The barriers are not just financial.
“There’s also a gender issue,” Thomson says. “Given Muslim and cultural sensitivities in Pakistan, women don’t generally travel around the way they do in Canada. So, the fact that SPELT is held in multiple cities allows them to have the same quality experience, at least in terms of the keynote addresses.”
The SPELT conference represents the first time Thomson has spoken about his work in an “outer circle” country — one where English is a lingua franca, or common language adopted to bridge communication gaps among speakers of other native languages. With more than 100 languages spoken in Pakistan, many people learn to speak English proficiently in school but retain their distinct local accents and dialects.
Thomson spoke about issues of language, identity and pronunciation, and the role of pronunciation instruction in a place like Pakistan.
In Canada, he says, a survey found that 95 per cent of immigrants would happily “take a magic pill that would instantly make them sound like a Canadian.” But in Pakistan, where people’s “local identity involves a particular way of pronouncing English,” a similar survey of English speakers found the opposite.
The lack of a national standard of English pronunciation in Pakistan “has significant consequences in terms of communication, both internally and externally,” he says.
When people are speaking in their own communities, those local accents and dialects are fine, says Thomson, but they give people “a disadvantage if they’re speaking with the outside world. There are issues around intelligibility.”
Most teachers of English in Pakistan and even in Canada don’t understand the way second-language pronunciation develops, he says. “Some people think you can teach accents away. That’s actually impossible.”
According to Thomson, adult learners of a language, “no matter how hard they try,” will never sound like native speakers. English speakers in Pakistan will always sound distinctly Pakistani.

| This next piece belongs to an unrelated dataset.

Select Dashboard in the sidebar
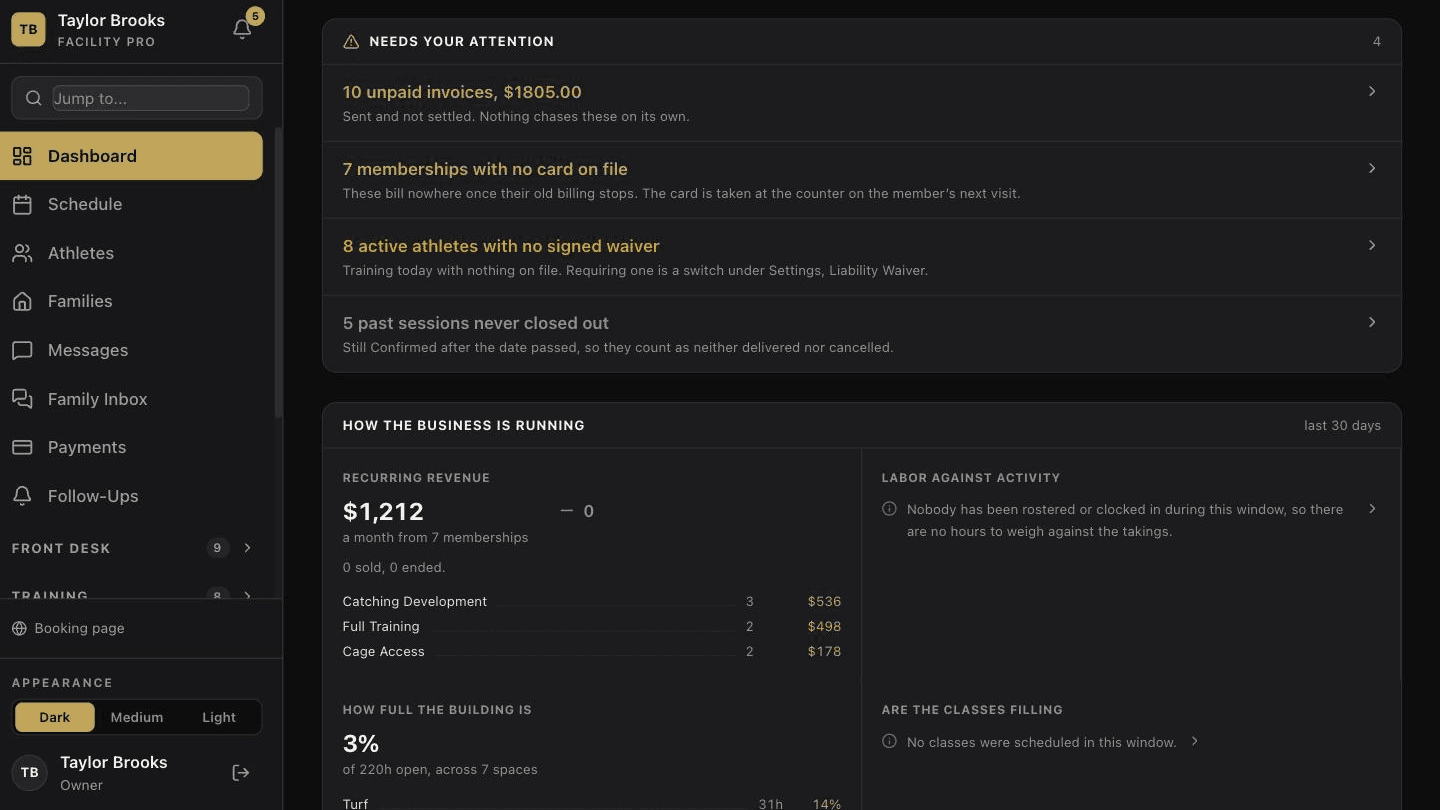Screen dimensions: 1440x810 click(131, 156)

Before leaving for the SPELT conference, Thomson, who speaks some Urdu, asked one of his Pakistani students to help draft an introduction to his talk.
“When I started my talks in Urdu, I couldn’t get a full sentence out and the audience was cheering,” he says. “And then I’d say the next thing and they would cheer. They were so honoured that someone was trying to speak their language. This really caught me off-guard. I wish we were as receptive to those who make the effort to learn English.”

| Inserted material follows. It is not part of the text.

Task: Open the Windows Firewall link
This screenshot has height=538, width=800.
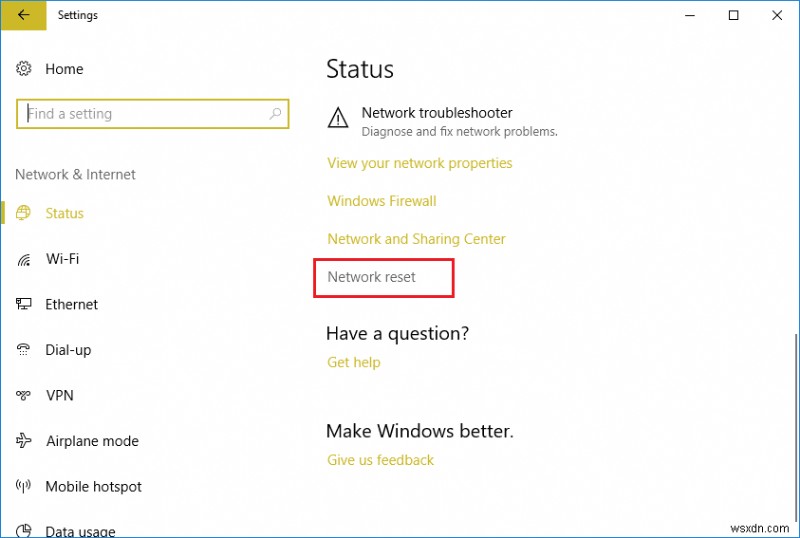Action: tap(381, 201)
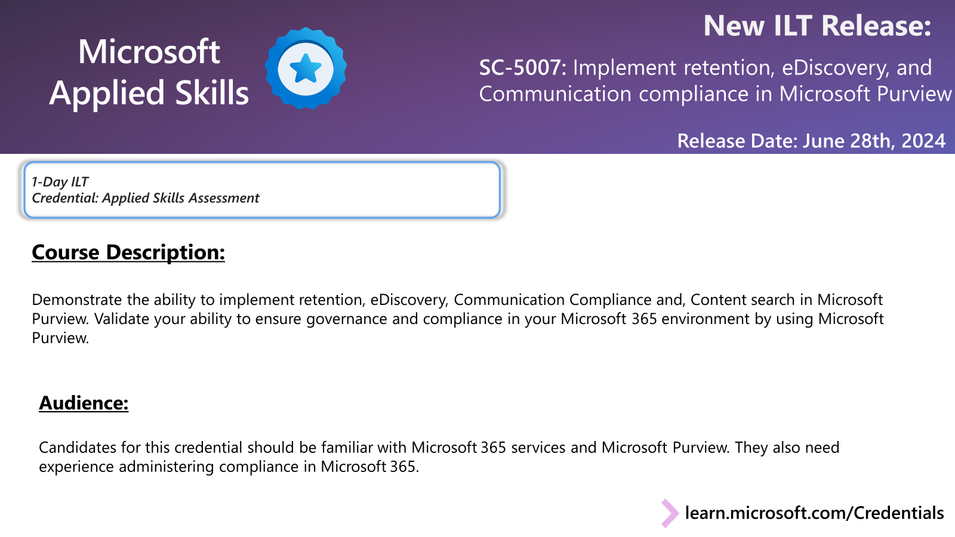
Task: Click the blue Applied Skills star badge
Action: coord(305,68)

At one of the conference locations, Thomson billeted with a former graduate student, Sadia Asif (MA ’12), and later spoke at her current university. During his stay, the two hatched plans to conduct some survey research looking at pronunciation learning and teaching in Pakistan.

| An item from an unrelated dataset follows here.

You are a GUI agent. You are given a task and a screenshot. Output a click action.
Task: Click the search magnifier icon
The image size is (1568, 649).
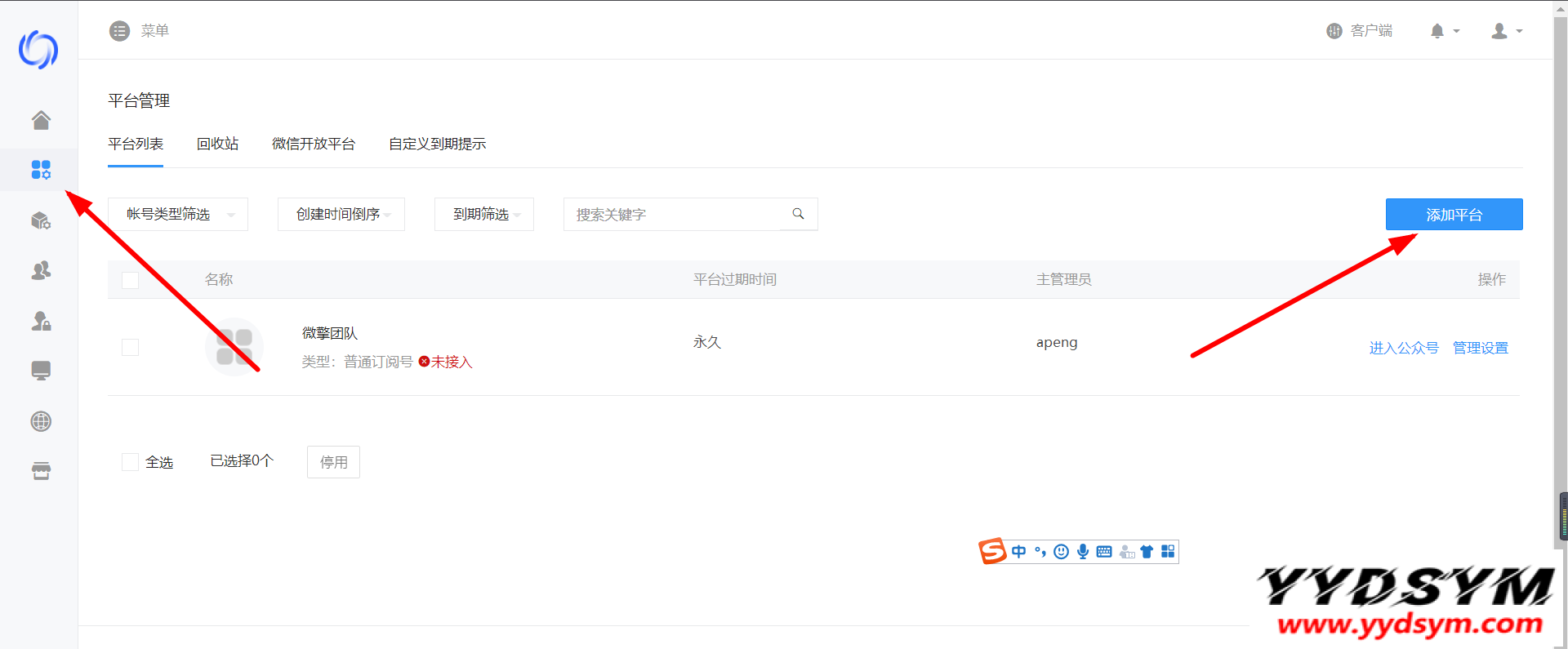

Thomson also visited the slum where he lived as a teenager with his parents and siblings. Although he had been gone for decades, his former neighbours were delighted to see him.
“I went on with my life. I grew up and came back to Canada. I had the opportunity of coming and living the life that I have here,” he says. “There’s been so much pain and suffering in the lives of many of the people that I met and yet there was no sense of being jealous. Just that ‘this is our friend who has returned.’
“I think that side trip had a profound effect on me,” says Thomson.
In 11 days and three cities, Thomson gave three plenary talks, two workshops, a post-conference institute, a lecture at a local university and three media interviews. His travels in Pakistan lasted three weeks overall.
“It was exhausting,” he says, “but if someone’s going to pack up and go somewhere, to the extent it’s possible, it makes sense to make the most of your time.”